Дальше он начнёт говорить, объяснять, торопливо, спотыкаясь, сам не зная насчёт чего. Вероятно, здесь не обошлось без любви или игры, в которую играть ещё не приходилось. И была Катя, как долгожданная игрушка, которую долго не покупали, а когда купили, то что делать с ней, как завести, не знаешь. И ключик есть, да куда его вставлять? Вертишь игрушку во все стороны. И только. Но была эта игра необыкновенна, а что знания позднее прибавилось, слаще она не стала. Играют они долго, и когда Катя уходит, то по-прежнему хорошо, не горько, только радость, чего после не бывало, да, видимо, и быть не должно.
Последний разговор с папойПапа говорит:
«Море, оно большое, в море много воды, прохладной и глубокой, но ты далеко не заходи, потому что вода солёная, как лекарство».

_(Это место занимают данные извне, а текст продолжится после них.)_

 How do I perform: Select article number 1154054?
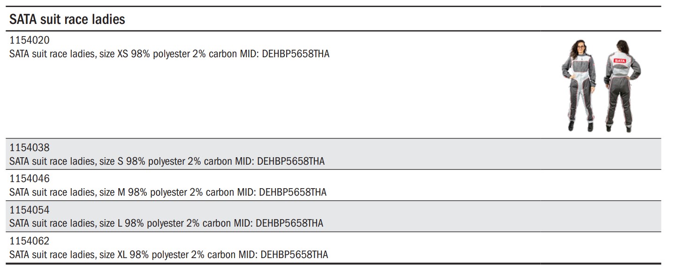(29, 210)
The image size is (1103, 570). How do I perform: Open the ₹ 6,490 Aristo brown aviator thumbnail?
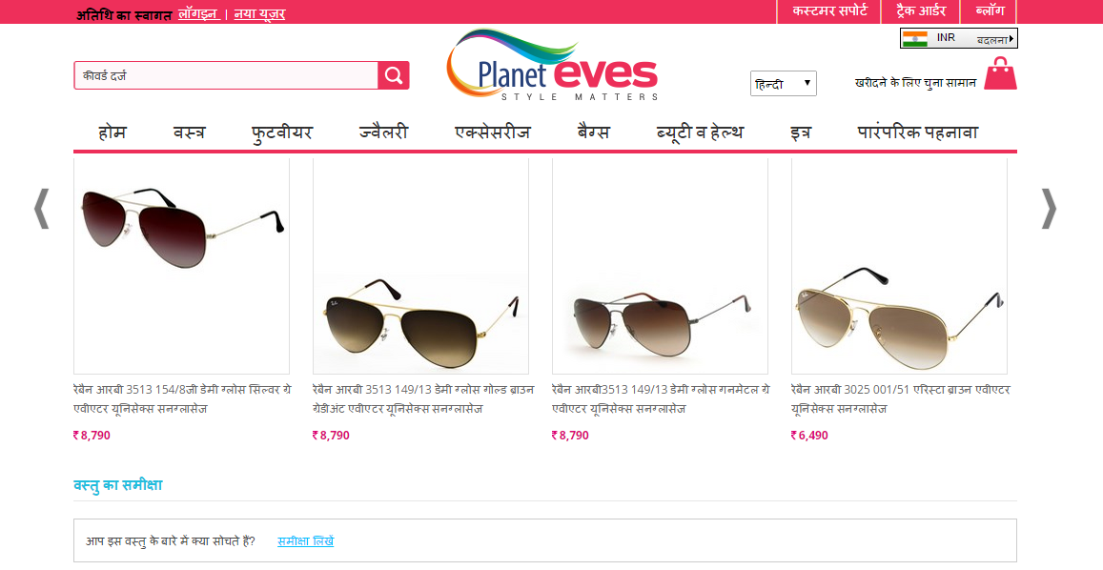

Нет, вначале было не море, автобус, ещё раньше река с пароходом и пристанью, которая и название имела, Голодная, Голодная пристань, даже странно, и папа купил книгу в зелёной обложке, там рассказ был про Ворота Расемон, про слугу, у которого прыщ на щеке вскочил, про мёртвых людей, про старуху, рвавщую волосы у трупов на парики. Рассказ о том, что люди при всех обстоятельствах хотят жить. Ещё про девочку и мандарины был рассказ, про обезьянку и муки ада. От книги было прохладно. И много тени от старых платанов, густой, с просветами от ветра и солнца. А уже после этого был автобус, тоже зелёный, и они ехали мимо подсолнухов и хмеля, то жёлтое мимо, то зелёное.